* _Given passage_
⟨

ICBC calls out Forrest

This about sums it up from offshore:

ICBC Standard Bank’s bulks analyst, Melinda Moore, didn’t name anyone in her overnight commentary, but she didn’t have to:

 

“We were going to ignore the Australian IO pricing debate, but a call for a national enquiry?!? Seriously: enough is enough!” wrote Moore, using double question and exclamation marks even without attempting a single play on words.

“If a company expands by dumping nearly 100mt of sub-economic, highly-indebted tonnes into the market, that is their choice. To then cry foul and ask the industry or worse still, the Australian tax payer to save them from themselves is an utter travesty of economics.

“If they had not added so much tonnage into the market last year, prices would be closer to $US80/t than $US55/t and Australia’s GDP receipts would be at least $13.6bln higher.

“The long-range expansions of lower cost competitors have been well flagged since 2008. The high-cost miner’s strategy was to beat these low-cost/better quality tonnes into the market. They now have only themselves to blame.”

David Llewellyn-Smith

Comments

  1. So tiresome. This almost makes it official that Straya has two more knobheads: Forrest and Xenophon.

    • The Noah=Twiggy picture each day is my favorite part of the whole MB experience

    • I have been saying it since Twiggy became the “Western Australian business leader of the year” that the award will go down in history as something that ranks will the bs achievements of Bond and Co in the 80’s. How dumb are we out West…

  2. Expecting Twiggy to be crowned Tool of the Decade very soon.

⟩

* _Data rows_
⟨

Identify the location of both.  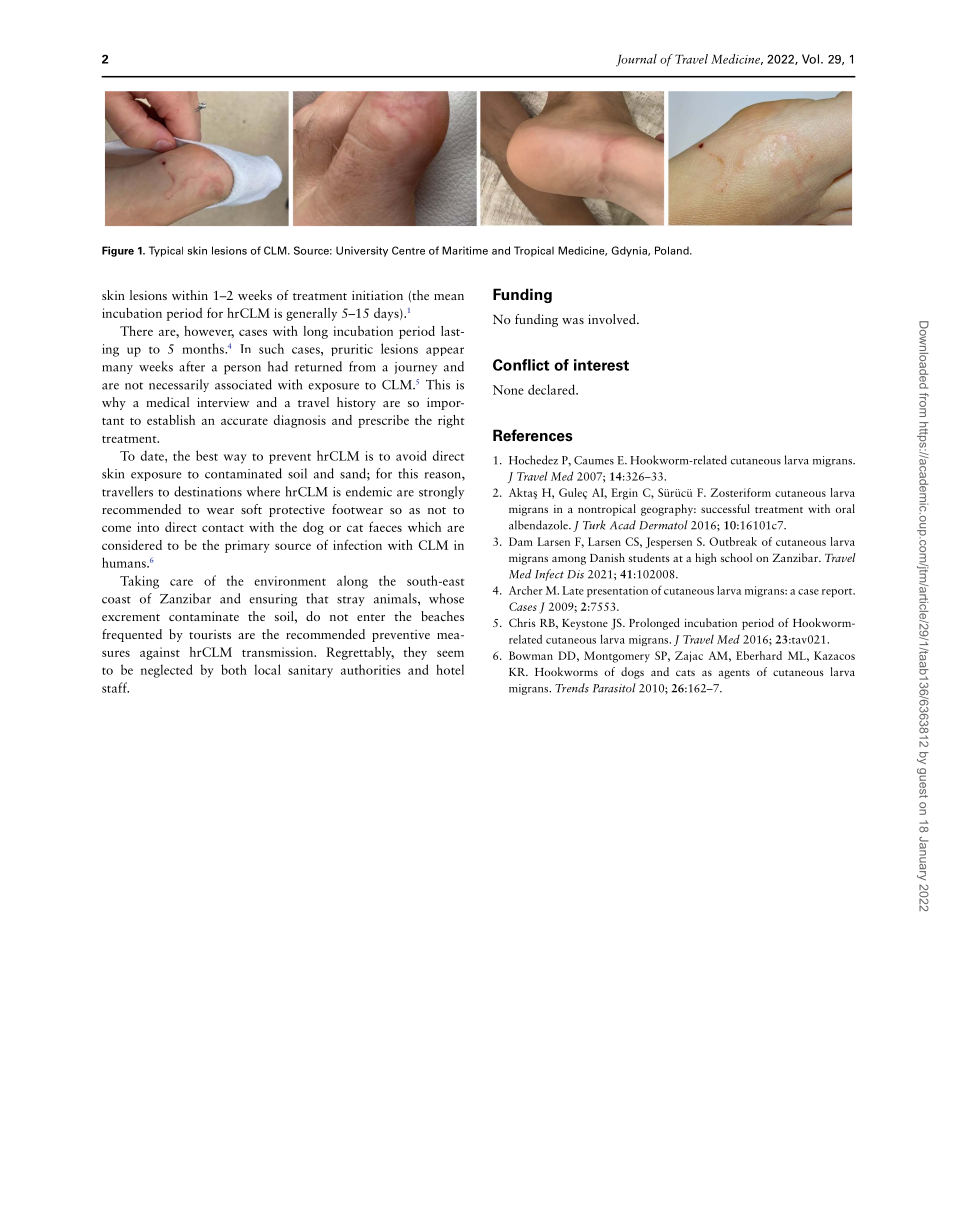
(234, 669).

⟩
⟨

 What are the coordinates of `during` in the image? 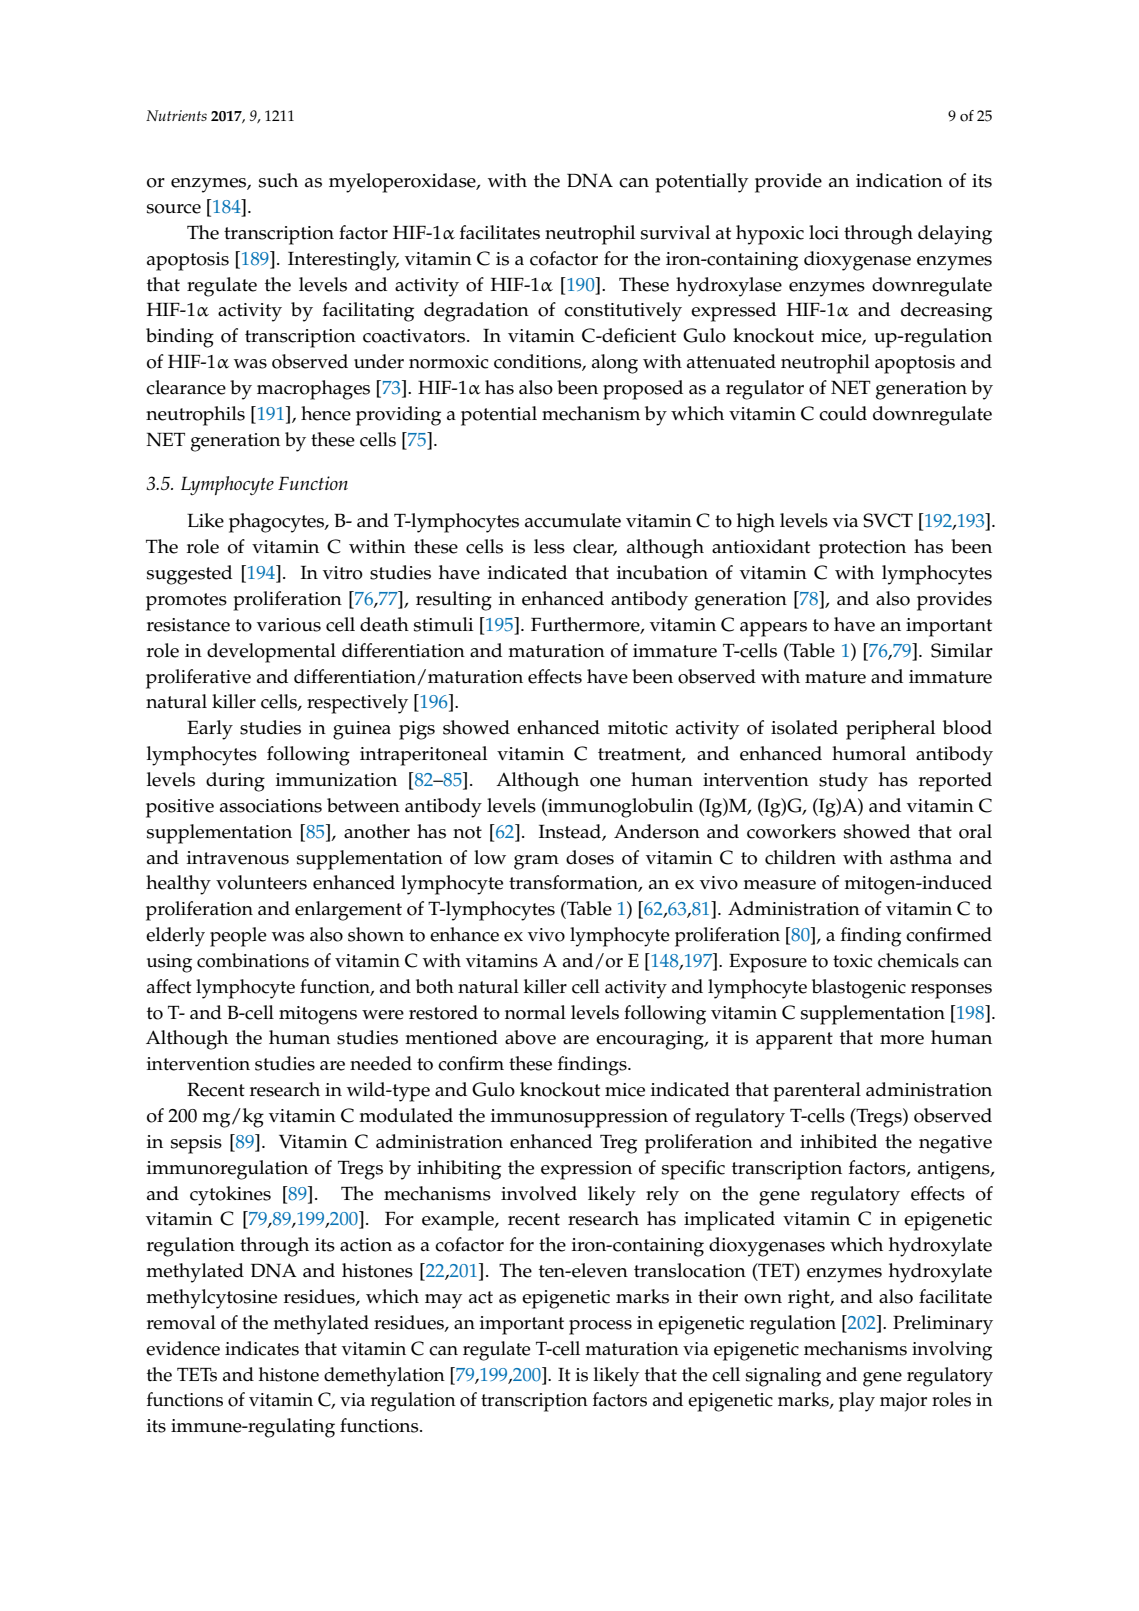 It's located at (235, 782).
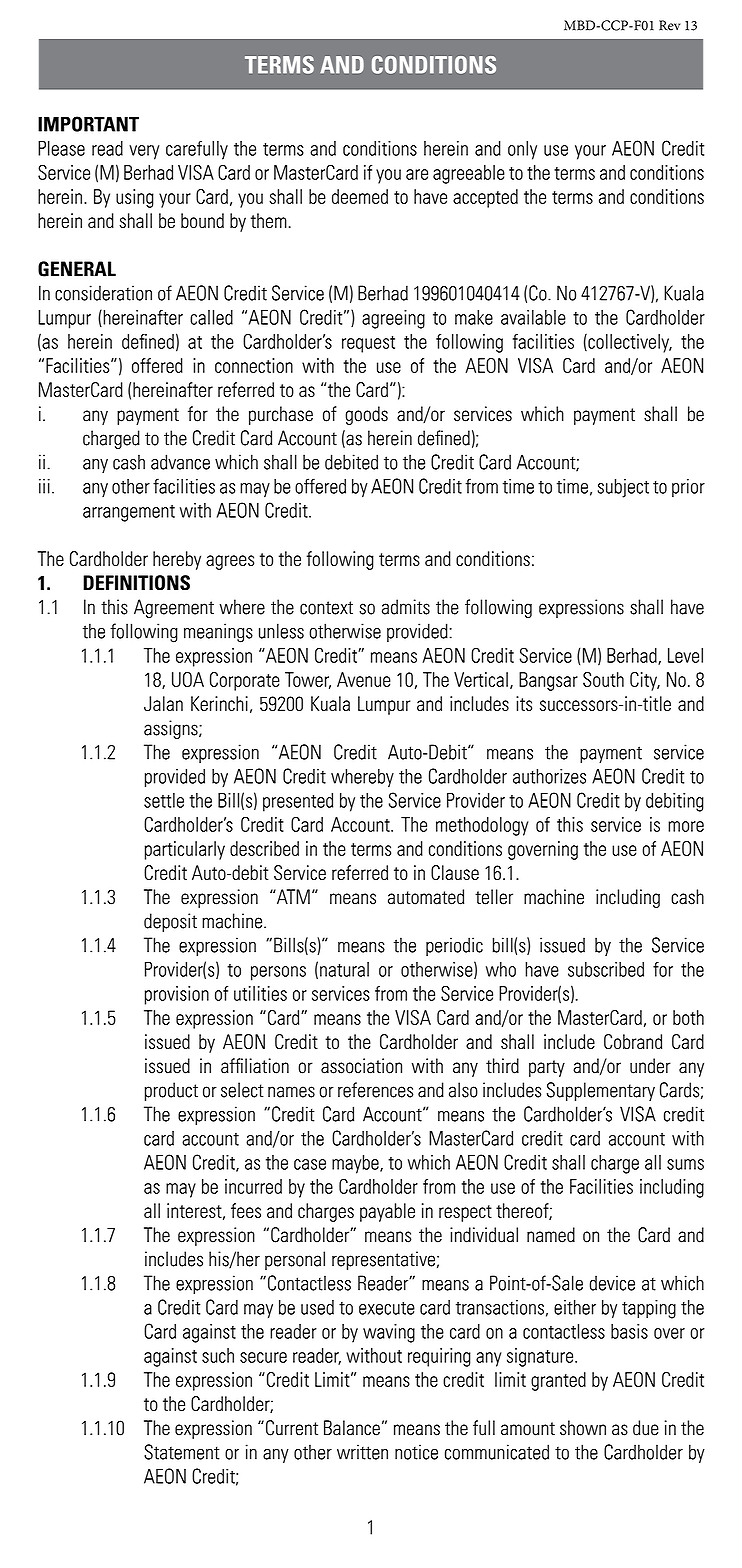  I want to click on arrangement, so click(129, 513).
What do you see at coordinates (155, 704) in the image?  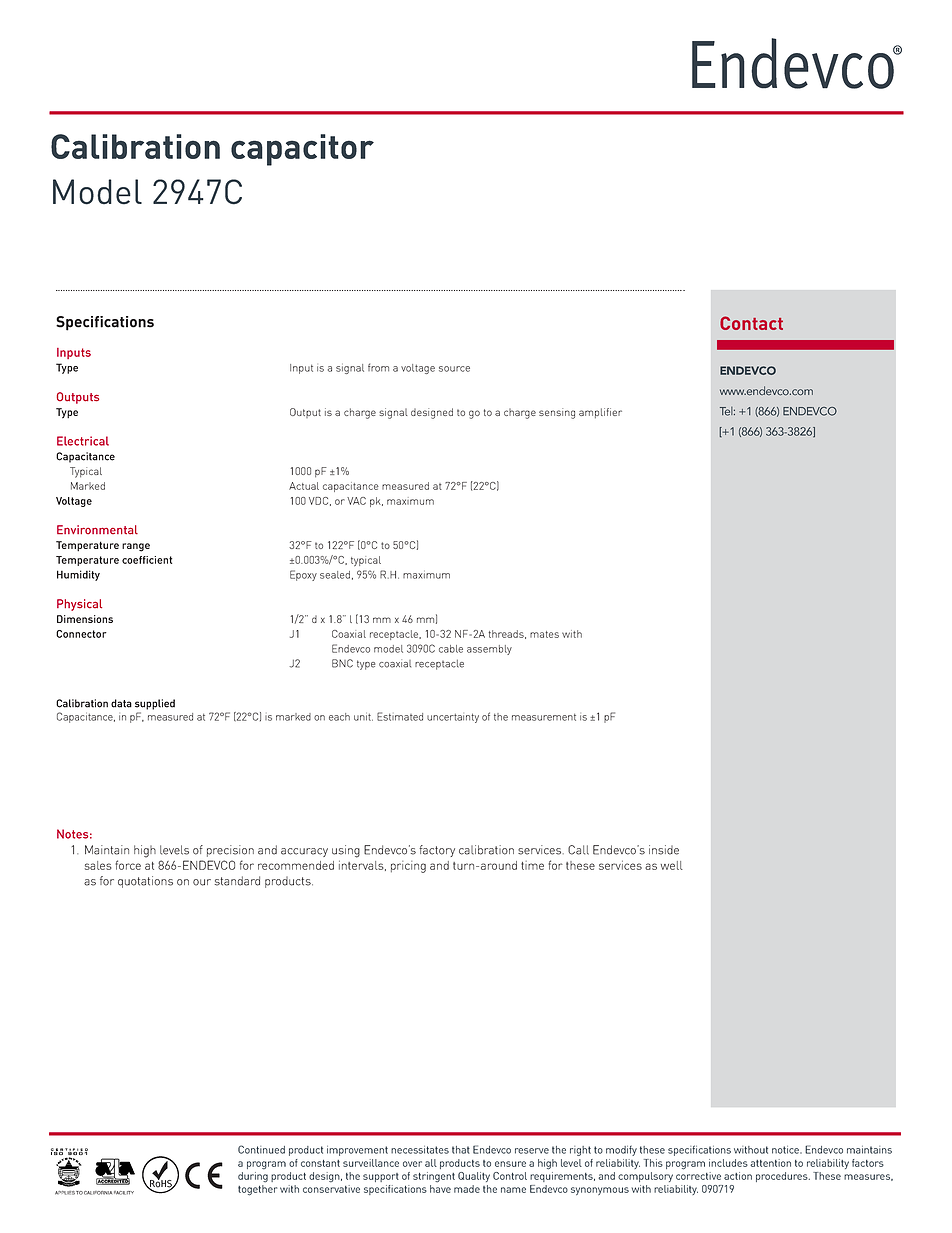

⟩
⟨

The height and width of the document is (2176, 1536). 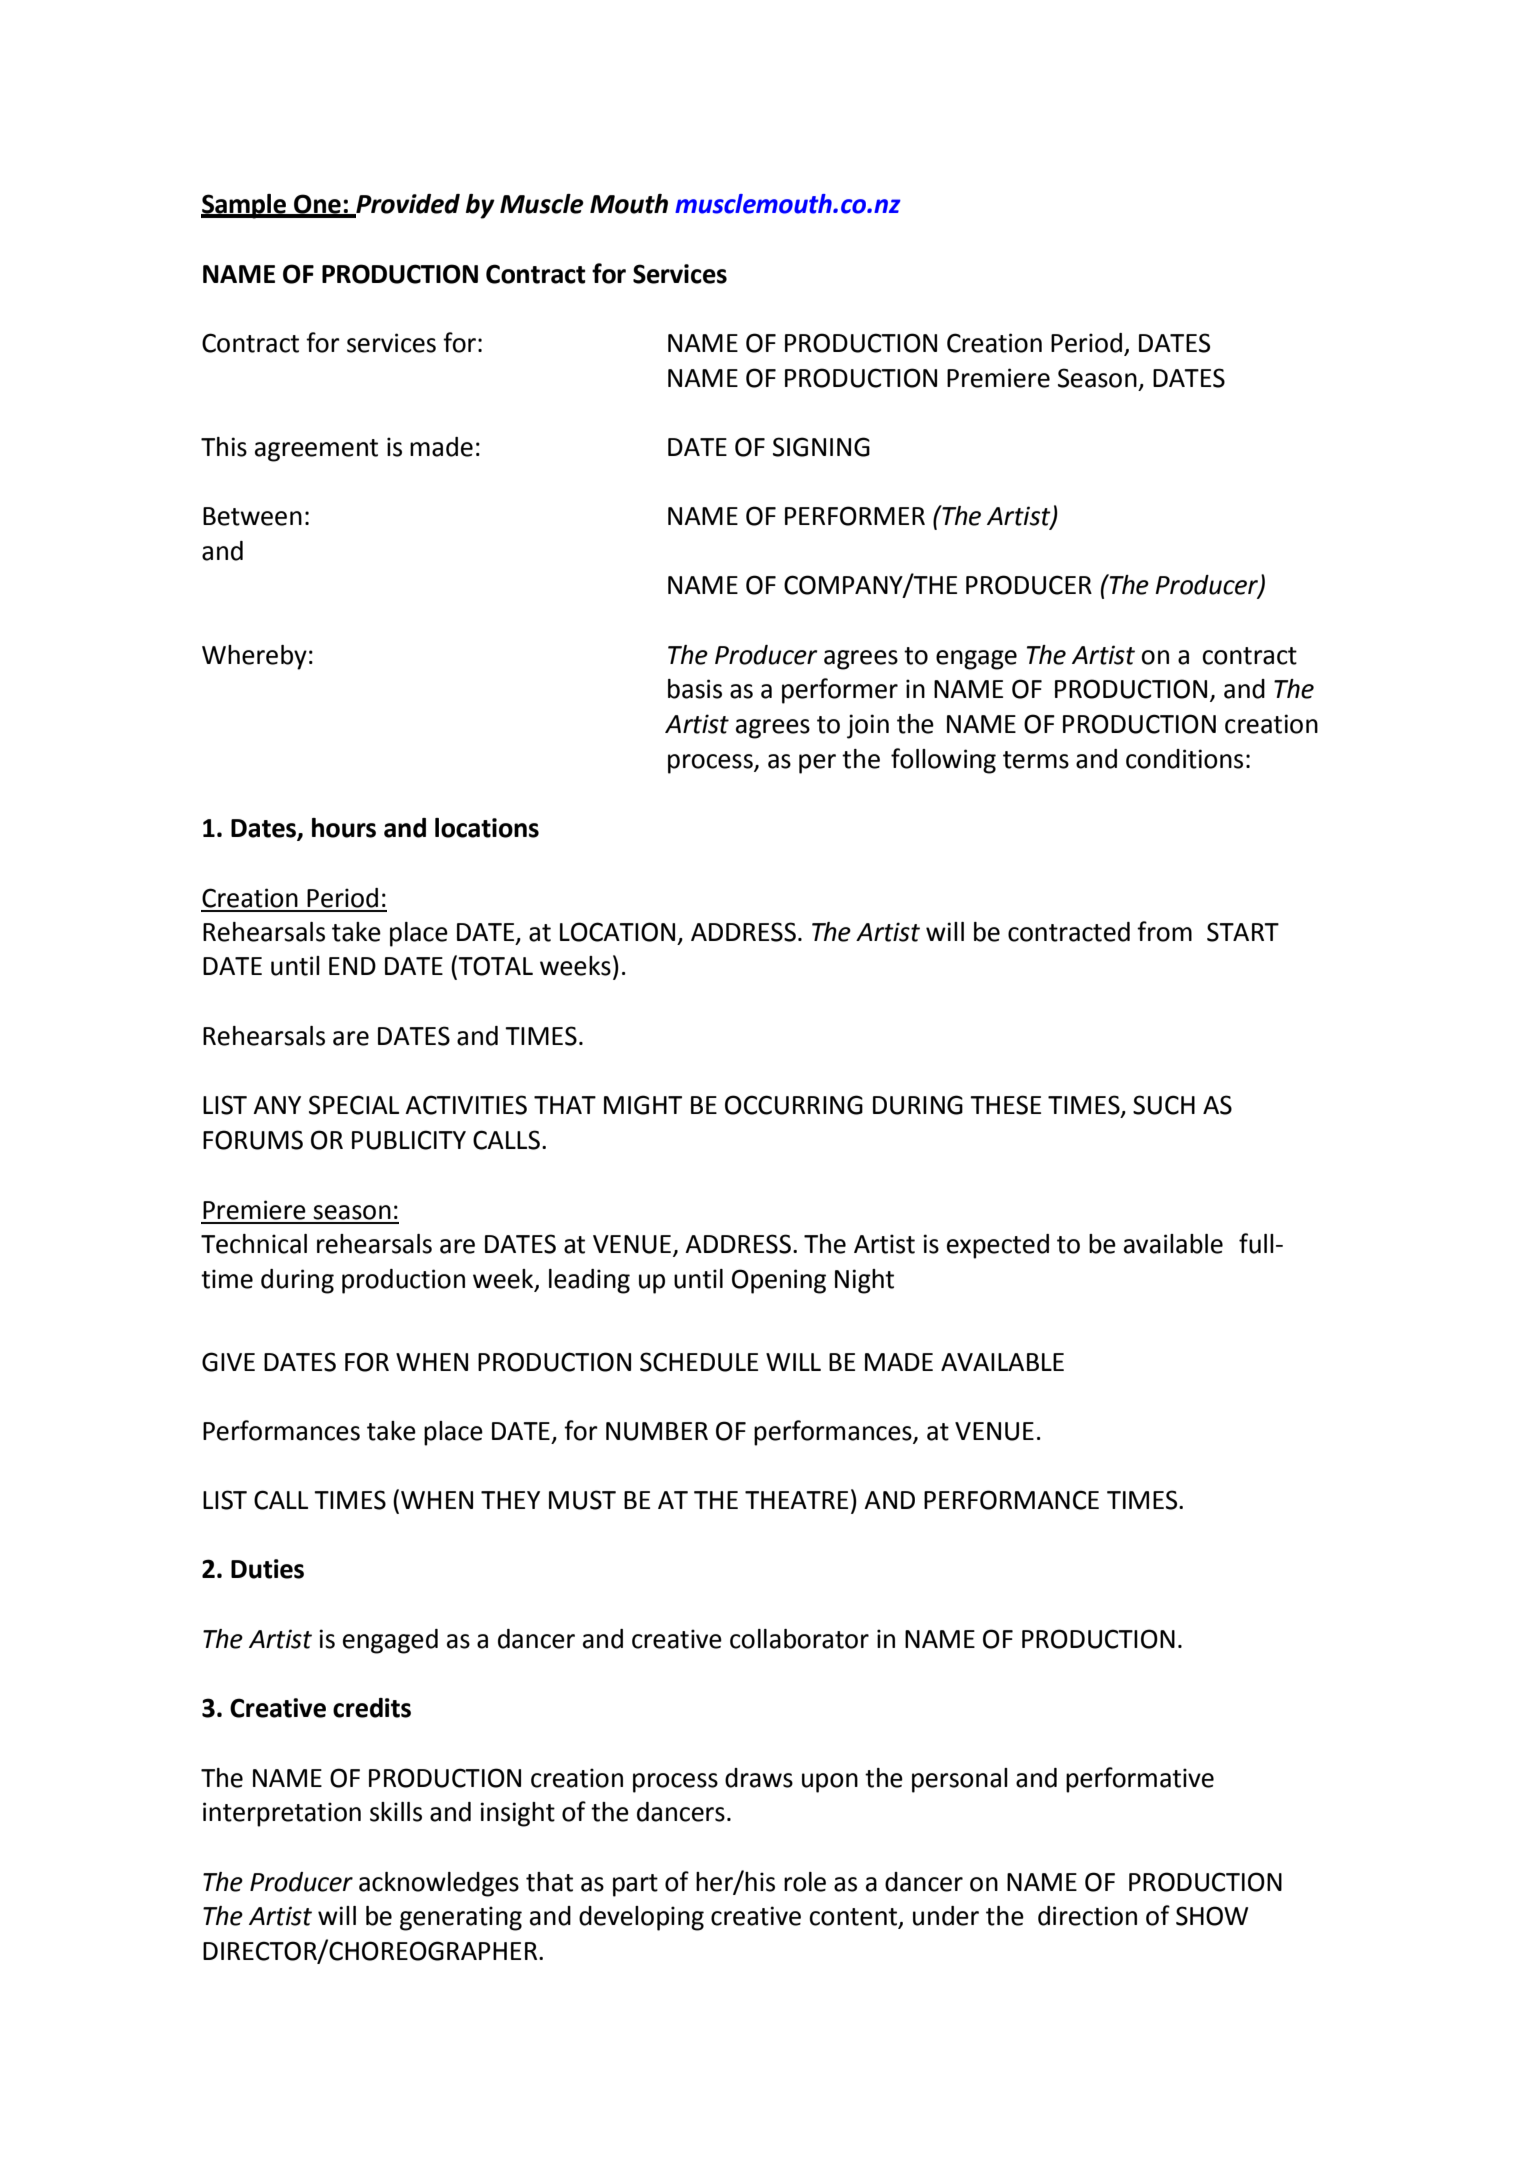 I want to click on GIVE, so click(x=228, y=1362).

⟩

* _Set exercise_
Reproduce the stretch of the ICBC iron ore post from "This about sums" through "play on words.", word for word.

* _Problem solution_
This about sums it up from offshore:

ICBC Standard Bank’s bulks analyst, Melinda Moore, didn’t name anyone in her overnight commentary, but she didn’t have to:

 

“We were going to ignore the Australian IO pricing debate, but a call for a national enquiry?!? Seriously: enough is enough!” wrote Moore, using double question and exclamation marks even without attempting a single play on words.